Last updated:
ID:
859234
Start date:
31 July 2025
Project status:
Current
Principal investigator:
Mr Kangle Zhu
Lead institution:
Nanjing Medical University, China

Lung cancer and interstitial lung diseases (ILDs), particularly idiopathic pulmonary fibrosis (IPF), are major contributors to respiratory morbidity and mortality globally. While traditionally studied as distinct conditions, increasing clinical evidence suggests that they may share common etiological pathways and risk factors, including genetic susceptibility, smoking, environmental exposures, and aging. Furthermore, patients with ILD are at a significantly higher risk of developing lung cancer, and the coexistence of these diseases presents unique diagnostic and therapeutic challenges. Despite these observations, current understanding of the mechanisms driving their comorbidity remains limited, and there is a lack of predictive models to identify high-risk individuals or guide integrated management strategies. To address these gaps, we propose to use the extensive data resources of the UK Biobank to investigate the shared and disease-specific genetic, environmental, and clinical determinants of lung cancer and ILDs.
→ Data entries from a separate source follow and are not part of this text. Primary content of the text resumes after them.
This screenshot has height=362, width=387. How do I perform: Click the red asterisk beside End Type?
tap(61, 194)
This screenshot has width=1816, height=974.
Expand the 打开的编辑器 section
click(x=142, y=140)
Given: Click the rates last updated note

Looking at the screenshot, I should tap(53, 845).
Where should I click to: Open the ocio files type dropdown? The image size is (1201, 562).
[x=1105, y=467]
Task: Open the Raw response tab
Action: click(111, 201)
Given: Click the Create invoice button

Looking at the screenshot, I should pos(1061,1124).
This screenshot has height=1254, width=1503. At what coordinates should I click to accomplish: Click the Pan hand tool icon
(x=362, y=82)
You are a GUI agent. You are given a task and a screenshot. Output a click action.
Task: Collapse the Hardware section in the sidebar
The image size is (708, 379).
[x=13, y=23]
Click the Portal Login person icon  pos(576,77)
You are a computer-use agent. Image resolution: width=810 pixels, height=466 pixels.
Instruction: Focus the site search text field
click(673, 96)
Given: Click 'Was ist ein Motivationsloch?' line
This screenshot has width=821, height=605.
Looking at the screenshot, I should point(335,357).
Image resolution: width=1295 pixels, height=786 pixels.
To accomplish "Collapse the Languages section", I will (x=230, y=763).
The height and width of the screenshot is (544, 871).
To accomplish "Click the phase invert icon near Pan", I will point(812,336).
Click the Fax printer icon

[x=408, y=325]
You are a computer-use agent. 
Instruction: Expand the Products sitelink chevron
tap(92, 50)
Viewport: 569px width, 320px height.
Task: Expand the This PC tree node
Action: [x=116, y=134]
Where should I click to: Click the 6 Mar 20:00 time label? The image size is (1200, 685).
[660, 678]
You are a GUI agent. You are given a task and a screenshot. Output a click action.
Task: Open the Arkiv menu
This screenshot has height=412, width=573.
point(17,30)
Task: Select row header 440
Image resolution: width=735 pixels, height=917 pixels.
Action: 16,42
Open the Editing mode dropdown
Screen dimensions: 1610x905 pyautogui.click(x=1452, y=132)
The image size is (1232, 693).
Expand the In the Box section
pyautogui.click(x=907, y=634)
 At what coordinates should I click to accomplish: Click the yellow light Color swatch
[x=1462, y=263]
Our study will pursue three primary objectives: (1) to identify and compare key risk factors, such as genomic variants, lifestyle variables, air pollution exposure, and clinical history, associated with each disease and their overlap; (2) to analyze temporal associations between ILD and lung cancer diagnoses, and evaluate how ILD subtypes and progression influence lung cancer incidence and patient outcomes; and (3) to develop multivariable risk prediction models for comorbid disease using regression and machine learning techniques, with the goal of enabling more accurate risk stratification and earlier intervention. By integrating diverse data types in a population-based cohort, this study aims to provide new insights into the etiology, progression, and interaction of lung cancer and ILDs, ultimately supporting the development of evidence-based prevention and personalized treatment strategies.